The tourism community in Haywood County has been known for its factions over the years. Some tourism entities have historically been at odds, often pitted in a tug of war over the best way to spend tourism promotional dollars.
That division has subsided over the past two years, however. The money tug-of-war was largely solved when Haywood County Tourism Development Authority increased its tax on overnight lodging from 3 percent to 4 percent. That created more money to spread around. The extra money was earmarked for niche tourism initiatives that didn’t fit with the big picture marketing of the countywide tourism authority.
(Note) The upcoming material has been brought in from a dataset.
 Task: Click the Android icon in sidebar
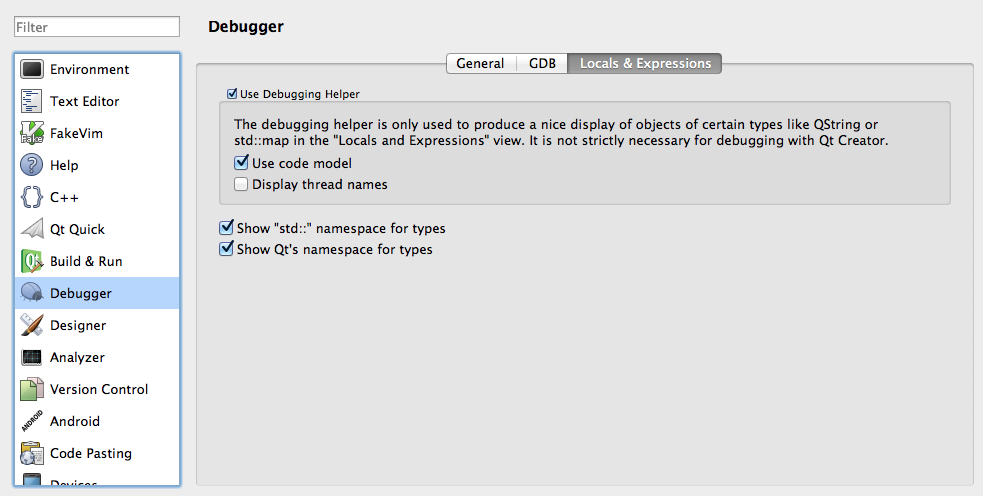(x=32, y=421)
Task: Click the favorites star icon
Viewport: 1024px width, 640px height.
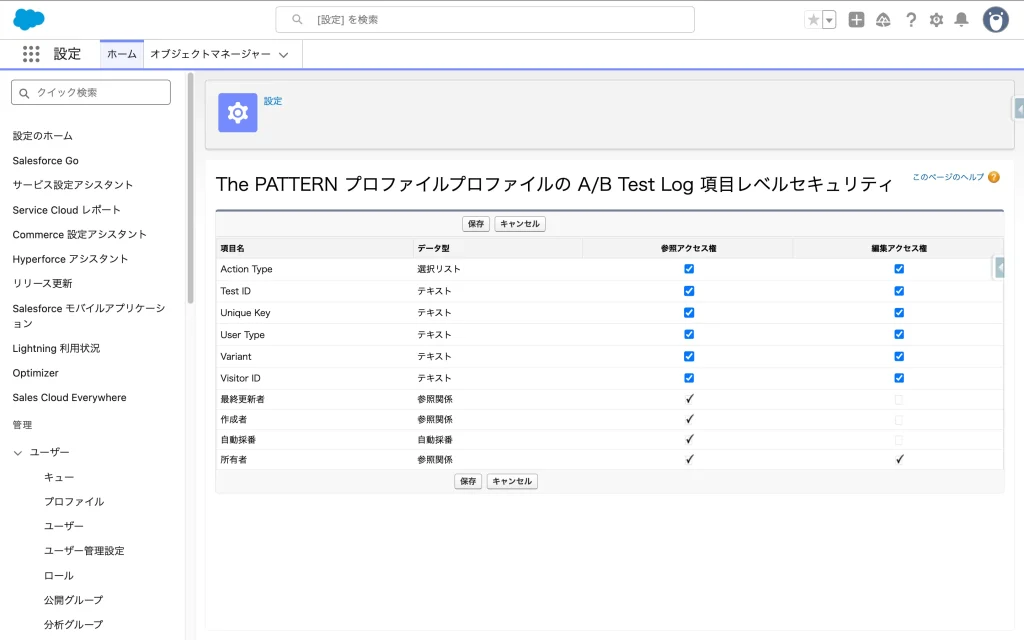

But Shiver questioned whether money could be used more effectively if pooled to make a bigger marketing splash rather than dispersed to myriad smaller entities.
“If we are not on the same page, it dilutes our affect,” Shiver said.
Shiver said Gatlinburg and Pigeon Forge continue to claim a bigger piece of the market share “because they had their act together and we were fractionalized,” he said. “If we don’t pool our resources and leverage our resources we are going to lose it.”
Miracle opening
Shiver said he proved hundreds of people wrong by opening the park in the face of Chapter 11 bankruptcy.
“We have done what many said we could not do,” Shiver said.
Shiver also addressed the question everyone wants to know: when will the roller coaster open?
“Everybody, the roller coaster is on the way,” Shiver said. Shiver said he couldn’t say when, but that it would open one day soon. Shiver has been promising the public that the roller coaster would open soon for over a year now. Many in Maggie Valley feel Ghost Town’s success hinges on whether the roller coaster opens.
Ghost Town is in the midst of a Chapter 11 bankruptcy proceeding. Shiver said the park is committed to pulling through and paying off its debts, which total some $2.5 million in unpaid bills to businesses, many of them local.
“I apologize on behalf of Ghost Town and its owners. We are going to do everything we can,” Shiver said. “We don’t take it lightly. The position we are in right now we don’t like to be in. But we are going to reorganize and move through.”
Ghost Town was forced into bankruptcy after defaulting on its $9.5 million mortgage. The 1960s-era theme park was rife with major infrastructure problems the owners weren’t privy to when they bought it more than two years ago, Shiver said. The park was also hit by a drop in tourism from the recession. Shiver thinks business will pick back up this year as families look for vacations close to home.
“We heard often Ghost Town is the thing of the past, that if it is not bullets and baggie pants kids don’t want it these days,” Shiver said, referring to the gangster and rap culture of today’s youth.
Shiver said he didn’t agree, however. Shiver said Ghost Town is built on a foundation of family values and that’s just what America needs today. That said, Shiver said the park hopes to expand its rides to increase its appeal for teen-agers. Another goal for next year will be to create an Appalachian heritage village with living history demonstrations.
Shiver has been raising money from investors any way he can to help overhaul the park. Shiver showed that he hasn’t lost his since of humor when thanking Marla Banta, the owner of Jude’s Coffee and Creamery, for giving out free ice cream scoops in exchange for donations to help Ghost Town.
“That million dollars you gave us really helped,” Shiver said.